(Recorded data)

:::::

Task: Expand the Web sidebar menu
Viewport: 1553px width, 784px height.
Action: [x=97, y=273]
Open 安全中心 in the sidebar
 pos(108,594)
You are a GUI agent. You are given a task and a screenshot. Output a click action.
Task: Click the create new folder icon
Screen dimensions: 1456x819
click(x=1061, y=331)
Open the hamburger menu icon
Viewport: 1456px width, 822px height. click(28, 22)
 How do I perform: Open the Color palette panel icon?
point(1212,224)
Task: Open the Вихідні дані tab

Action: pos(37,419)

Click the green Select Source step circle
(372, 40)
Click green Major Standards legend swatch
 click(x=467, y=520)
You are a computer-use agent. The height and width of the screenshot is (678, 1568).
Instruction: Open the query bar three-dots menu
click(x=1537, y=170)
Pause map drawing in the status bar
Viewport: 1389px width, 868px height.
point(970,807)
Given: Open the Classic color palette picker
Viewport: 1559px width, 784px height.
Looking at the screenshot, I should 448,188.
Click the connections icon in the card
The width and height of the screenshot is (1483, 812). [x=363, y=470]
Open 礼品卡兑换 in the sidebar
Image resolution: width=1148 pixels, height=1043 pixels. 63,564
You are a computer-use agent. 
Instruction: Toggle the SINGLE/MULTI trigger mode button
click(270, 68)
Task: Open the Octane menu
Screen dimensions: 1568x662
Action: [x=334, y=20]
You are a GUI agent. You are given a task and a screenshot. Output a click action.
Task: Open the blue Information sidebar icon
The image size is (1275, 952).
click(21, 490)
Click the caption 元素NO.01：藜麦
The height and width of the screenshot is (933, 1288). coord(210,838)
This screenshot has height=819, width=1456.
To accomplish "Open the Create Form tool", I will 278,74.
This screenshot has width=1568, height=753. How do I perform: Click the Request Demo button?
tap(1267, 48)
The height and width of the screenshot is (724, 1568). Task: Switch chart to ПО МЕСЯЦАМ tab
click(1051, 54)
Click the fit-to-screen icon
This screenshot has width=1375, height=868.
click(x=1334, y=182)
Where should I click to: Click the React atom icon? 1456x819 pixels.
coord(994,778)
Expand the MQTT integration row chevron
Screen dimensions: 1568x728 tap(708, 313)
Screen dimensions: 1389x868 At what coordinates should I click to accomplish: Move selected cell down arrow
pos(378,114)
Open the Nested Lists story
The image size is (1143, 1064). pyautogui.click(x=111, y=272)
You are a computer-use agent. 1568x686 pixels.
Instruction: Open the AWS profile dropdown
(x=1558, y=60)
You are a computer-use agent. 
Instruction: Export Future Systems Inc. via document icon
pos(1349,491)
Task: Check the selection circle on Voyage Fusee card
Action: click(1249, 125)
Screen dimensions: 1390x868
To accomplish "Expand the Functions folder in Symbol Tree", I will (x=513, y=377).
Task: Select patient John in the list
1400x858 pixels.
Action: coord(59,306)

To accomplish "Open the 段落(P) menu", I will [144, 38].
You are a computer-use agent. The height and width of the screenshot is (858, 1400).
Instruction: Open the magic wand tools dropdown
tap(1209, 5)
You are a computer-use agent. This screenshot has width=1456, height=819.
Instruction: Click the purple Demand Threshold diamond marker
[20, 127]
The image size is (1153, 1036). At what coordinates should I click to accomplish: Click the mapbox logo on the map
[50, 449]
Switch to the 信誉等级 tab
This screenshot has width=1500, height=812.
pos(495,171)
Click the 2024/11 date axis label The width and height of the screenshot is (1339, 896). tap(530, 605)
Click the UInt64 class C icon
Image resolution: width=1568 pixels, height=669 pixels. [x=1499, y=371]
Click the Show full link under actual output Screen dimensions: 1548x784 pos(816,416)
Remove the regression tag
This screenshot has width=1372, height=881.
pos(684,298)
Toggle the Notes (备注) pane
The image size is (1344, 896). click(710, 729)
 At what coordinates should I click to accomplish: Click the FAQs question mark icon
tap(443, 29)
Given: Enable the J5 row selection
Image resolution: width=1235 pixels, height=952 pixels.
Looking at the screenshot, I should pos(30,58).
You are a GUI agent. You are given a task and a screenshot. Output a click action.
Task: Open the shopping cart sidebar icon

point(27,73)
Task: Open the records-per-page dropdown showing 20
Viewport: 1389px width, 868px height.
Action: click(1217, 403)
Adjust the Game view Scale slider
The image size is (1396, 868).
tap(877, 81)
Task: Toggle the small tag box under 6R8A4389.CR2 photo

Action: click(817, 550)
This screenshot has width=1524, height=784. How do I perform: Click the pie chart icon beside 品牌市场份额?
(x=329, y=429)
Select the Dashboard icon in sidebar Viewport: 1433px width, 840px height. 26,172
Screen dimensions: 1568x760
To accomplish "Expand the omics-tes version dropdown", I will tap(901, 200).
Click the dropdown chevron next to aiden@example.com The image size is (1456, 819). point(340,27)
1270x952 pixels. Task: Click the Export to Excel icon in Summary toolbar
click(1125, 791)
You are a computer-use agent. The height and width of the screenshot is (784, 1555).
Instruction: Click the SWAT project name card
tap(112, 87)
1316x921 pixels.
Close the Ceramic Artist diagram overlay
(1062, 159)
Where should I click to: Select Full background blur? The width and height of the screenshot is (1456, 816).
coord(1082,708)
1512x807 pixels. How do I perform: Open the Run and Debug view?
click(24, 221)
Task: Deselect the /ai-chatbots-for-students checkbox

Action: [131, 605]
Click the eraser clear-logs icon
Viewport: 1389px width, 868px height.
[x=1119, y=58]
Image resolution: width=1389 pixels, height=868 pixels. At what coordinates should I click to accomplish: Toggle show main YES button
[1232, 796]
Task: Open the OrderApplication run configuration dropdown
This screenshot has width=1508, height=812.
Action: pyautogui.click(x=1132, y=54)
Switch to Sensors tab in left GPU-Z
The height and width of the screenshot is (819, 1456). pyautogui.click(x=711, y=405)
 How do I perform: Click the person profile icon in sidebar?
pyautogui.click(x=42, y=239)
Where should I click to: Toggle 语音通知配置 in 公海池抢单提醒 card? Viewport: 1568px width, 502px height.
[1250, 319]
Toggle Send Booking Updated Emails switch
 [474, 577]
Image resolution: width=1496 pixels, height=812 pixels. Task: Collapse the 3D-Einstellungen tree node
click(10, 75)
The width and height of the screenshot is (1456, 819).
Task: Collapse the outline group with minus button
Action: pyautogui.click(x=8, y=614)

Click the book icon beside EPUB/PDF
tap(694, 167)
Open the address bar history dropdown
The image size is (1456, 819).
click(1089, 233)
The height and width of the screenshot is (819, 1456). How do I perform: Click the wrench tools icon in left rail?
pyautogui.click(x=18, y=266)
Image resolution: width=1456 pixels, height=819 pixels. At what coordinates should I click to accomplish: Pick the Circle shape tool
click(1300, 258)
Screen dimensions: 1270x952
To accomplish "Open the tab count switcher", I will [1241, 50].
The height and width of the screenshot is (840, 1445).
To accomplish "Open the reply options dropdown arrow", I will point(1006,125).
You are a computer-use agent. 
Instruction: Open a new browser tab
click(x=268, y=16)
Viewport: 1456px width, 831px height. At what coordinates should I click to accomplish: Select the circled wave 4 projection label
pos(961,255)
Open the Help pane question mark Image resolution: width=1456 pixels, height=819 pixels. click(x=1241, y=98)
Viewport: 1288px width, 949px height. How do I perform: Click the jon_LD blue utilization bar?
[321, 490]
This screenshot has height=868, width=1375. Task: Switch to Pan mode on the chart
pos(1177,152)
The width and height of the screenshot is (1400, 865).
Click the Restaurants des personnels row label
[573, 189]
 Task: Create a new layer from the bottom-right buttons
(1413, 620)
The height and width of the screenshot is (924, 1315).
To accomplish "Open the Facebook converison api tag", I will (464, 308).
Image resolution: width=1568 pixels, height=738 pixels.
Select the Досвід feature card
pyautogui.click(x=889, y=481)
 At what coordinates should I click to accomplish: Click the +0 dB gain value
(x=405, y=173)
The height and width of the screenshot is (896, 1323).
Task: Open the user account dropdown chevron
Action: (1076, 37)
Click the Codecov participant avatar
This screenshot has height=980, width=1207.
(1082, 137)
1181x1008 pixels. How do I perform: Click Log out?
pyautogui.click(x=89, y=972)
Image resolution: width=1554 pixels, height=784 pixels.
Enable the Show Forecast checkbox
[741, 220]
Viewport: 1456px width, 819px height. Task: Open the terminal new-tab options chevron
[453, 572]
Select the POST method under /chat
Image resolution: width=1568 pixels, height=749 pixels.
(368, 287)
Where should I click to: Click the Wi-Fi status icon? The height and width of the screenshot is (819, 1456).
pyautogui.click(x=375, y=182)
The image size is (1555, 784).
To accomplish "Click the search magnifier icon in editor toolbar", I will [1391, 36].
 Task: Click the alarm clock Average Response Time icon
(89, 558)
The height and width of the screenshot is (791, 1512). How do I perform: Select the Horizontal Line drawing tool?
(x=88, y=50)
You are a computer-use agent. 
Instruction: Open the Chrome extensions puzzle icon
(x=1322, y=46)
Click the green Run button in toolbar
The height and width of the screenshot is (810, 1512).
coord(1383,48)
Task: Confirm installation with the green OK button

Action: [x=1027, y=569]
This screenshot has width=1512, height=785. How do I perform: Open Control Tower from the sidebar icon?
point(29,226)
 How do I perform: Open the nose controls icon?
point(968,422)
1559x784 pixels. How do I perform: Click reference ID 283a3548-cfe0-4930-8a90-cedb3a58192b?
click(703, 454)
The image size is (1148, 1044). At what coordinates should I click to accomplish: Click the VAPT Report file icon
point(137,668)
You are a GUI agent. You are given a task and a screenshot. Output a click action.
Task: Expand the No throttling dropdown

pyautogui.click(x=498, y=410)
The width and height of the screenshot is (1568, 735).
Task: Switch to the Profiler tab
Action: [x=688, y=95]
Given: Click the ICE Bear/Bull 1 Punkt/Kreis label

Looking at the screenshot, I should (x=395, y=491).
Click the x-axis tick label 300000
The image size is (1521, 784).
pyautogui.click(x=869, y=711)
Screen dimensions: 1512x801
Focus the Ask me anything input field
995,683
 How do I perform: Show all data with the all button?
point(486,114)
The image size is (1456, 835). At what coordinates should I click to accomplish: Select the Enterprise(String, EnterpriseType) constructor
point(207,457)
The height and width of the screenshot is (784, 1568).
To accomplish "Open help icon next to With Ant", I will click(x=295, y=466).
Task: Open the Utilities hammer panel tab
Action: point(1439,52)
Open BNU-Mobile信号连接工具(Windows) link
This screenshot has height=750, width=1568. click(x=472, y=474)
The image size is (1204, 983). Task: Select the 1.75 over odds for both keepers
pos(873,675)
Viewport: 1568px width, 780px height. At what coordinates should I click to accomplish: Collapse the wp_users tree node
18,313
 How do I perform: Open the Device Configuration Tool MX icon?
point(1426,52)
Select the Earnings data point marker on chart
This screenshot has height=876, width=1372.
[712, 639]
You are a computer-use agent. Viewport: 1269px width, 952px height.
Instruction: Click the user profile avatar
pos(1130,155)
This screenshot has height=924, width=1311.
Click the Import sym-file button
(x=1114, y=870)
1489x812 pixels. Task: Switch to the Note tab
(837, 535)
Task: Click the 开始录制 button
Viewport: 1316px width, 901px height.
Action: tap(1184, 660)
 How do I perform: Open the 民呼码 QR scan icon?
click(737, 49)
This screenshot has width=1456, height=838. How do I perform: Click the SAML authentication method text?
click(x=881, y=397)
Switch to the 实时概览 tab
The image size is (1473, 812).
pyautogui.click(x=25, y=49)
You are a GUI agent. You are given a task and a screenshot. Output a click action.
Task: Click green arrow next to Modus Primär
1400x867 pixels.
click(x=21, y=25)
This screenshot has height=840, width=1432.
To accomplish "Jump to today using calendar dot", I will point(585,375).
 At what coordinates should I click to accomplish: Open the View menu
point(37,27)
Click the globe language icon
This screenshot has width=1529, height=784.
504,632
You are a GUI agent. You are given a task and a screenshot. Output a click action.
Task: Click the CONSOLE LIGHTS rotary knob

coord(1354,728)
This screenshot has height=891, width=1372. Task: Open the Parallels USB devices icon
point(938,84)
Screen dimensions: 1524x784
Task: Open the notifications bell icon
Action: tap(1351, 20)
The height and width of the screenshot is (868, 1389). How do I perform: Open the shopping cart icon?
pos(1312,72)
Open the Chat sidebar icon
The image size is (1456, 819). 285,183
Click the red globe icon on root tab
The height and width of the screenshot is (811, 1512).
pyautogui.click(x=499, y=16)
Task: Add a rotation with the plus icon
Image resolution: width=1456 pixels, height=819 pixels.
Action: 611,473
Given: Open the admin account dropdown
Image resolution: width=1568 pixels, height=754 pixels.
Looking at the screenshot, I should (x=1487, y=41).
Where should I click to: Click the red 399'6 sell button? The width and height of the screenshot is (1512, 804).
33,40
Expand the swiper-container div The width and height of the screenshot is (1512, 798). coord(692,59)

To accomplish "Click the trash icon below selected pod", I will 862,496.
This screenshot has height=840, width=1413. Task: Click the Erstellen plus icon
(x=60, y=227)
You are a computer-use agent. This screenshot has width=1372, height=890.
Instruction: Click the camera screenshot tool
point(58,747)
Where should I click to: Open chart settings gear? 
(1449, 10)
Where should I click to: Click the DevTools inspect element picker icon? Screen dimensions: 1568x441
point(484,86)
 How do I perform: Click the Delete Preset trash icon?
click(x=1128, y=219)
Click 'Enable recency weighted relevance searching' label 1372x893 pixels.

:::::

#### [Directions]
Above are the records; print exactly the lines from the line with "Instruction: Open the magic" to the line with "Click the 2024/11", including both, and nothing else.

#### [Exercise solution]
Instruction: Open the magic wand tools dropdown
tap(1209, 5)
You are a computer-use agent. This screenshot has width=1456, height=819.
Instruction: Click the purple Demand Threshold diamond marker
[20, 127]
The image size is (1153, 1036). At what coordinates should I click to accomplish: Click the mapbox logo on the map
[50, 449]
Switch to the 信誉等级 tab
This screenshot has width=1500, height=812.
pos(495,171)
Click the 2024/11 date axis label The width and height of the screenshot is (1339, 896). tap(530, 605)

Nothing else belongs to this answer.